Su ejemplar dedicación a la enseñanza no le impidió en ninguna época, ni bajo ningún pretexto, dedicar horas y sueños a la pintura. Su vocación tuvo las bases más sólidas en su buena disposición para el dibujo, mostrada desde la infancia, en su pasión por la naturaleza y en dos referentes de primera magnitud: Bruno Brandt y González Suárez. Desde la elección del tema hasta su rápida ejecución, el germano enseñó un nuevo lenguaje que cuestionó el recorrido del género que, desde la cumbre de la perfección académica de Francisco Bonnin, no tuvo más salida que descender en ambición y calidad e, incluso caer, en fosas acarameladas; desde el dominio absoluto del procedimiento, el paisano seleccionó con astucia los asuntos y los tiempos de luz -albas y tardes suaves que escapaban del efectismo del mediodía- e impuso un nuevo magisterio que aún tiene seguidores. Mediano entre ambos influjos, Juan Lorenzo Padrón hizo, y hace, una pintura sin trampas ni trucos, fundada en composiciones poderosas y creíbles y dispuesta con la misma naturalidad con la que un paisaje muestra sus claves comunes y sus singularidades. En su mano estuvo -y está cuando quiere- la humanización de los vastos panoramas de Taburiente y las expresiones cabales de entornos rurales dignificados por la precisión y la elegancia. En esa posición, y pese a su humildad, ganó con todo merecimiento un lugar destacado en el paisajismo canario y, dentro del mismo, su obra emerge personal y reconocible. Anda ahora en otros afanes, en otras vertientes temáticas y técnicas y tenemos que saludar con agrado sus solventes incursiones en el acrílico sobre recios soportes y asuntos adecuados a esas exigencias en las que revela registros inéditos del máximo interés.

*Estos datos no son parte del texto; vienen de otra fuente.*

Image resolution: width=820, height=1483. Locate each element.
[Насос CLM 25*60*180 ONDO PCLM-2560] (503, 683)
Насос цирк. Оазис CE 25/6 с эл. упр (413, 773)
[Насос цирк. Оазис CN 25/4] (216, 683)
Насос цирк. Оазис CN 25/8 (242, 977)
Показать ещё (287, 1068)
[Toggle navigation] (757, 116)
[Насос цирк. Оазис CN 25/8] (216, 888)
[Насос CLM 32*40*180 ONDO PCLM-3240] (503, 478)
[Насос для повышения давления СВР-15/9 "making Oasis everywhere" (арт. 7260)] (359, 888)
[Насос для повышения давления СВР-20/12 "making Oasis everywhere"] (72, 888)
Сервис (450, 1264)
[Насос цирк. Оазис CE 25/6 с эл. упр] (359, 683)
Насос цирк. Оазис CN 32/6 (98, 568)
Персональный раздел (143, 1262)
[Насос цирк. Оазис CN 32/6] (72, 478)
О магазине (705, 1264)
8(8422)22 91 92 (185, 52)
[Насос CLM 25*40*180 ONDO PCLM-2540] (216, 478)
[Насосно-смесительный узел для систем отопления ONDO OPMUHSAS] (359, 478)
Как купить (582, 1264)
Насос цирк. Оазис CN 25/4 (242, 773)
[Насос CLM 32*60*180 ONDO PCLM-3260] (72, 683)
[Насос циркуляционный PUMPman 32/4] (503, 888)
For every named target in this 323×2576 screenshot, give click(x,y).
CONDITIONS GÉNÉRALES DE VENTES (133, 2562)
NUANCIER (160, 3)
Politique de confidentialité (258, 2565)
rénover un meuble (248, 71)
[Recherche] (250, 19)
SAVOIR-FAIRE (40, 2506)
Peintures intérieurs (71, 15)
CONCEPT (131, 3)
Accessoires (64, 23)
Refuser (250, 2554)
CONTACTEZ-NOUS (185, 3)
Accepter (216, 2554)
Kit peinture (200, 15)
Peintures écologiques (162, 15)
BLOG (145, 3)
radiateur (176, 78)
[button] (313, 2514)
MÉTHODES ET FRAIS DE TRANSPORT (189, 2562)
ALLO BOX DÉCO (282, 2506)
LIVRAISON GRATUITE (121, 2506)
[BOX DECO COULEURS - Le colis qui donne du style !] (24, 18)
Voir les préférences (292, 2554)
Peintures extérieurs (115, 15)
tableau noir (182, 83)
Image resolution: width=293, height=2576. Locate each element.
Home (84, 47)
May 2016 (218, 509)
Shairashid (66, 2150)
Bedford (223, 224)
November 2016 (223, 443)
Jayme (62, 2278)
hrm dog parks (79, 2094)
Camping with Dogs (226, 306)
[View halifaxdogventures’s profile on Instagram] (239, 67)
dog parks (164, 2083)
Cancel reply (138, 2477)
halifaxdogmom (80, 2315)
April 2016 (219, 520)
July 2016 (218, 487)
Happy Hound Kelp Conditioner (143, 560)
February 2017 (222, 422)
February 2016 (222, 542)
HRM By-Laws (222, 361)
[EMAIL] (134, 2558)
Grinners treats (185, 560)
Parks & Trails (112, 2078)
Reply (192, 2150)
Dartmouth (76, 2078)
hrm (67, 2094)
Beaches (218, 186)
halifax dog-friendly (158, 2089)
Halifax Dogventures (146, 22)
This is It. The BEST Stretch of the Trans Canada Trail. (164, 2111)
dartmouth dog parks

Con toda la experiencia y el derecho que le da su inteligente y laboriosa carrera, los buenos resultados no deben apartarle de la aguada -que vive en Canarias una nueva edad de oro- porque, desde que lo conozco, y contamos años, valoramos y admiramos sus alcances y añadimos, sin reservas, a las imágenes canónicas de nuestra tierra, sus sinfonías de ocres y oros, la insólita y amplia graduación de esos colores que envuelven la isla común en una atmósfera candeal que nos devuelven, entre la ilusión y la nostalgia, las largas tardes de estío y vacaciones y los tibios efluvios del otoño frutal que, con lluvias contadas, se prolonga hasta el San Martín del vino nuevo.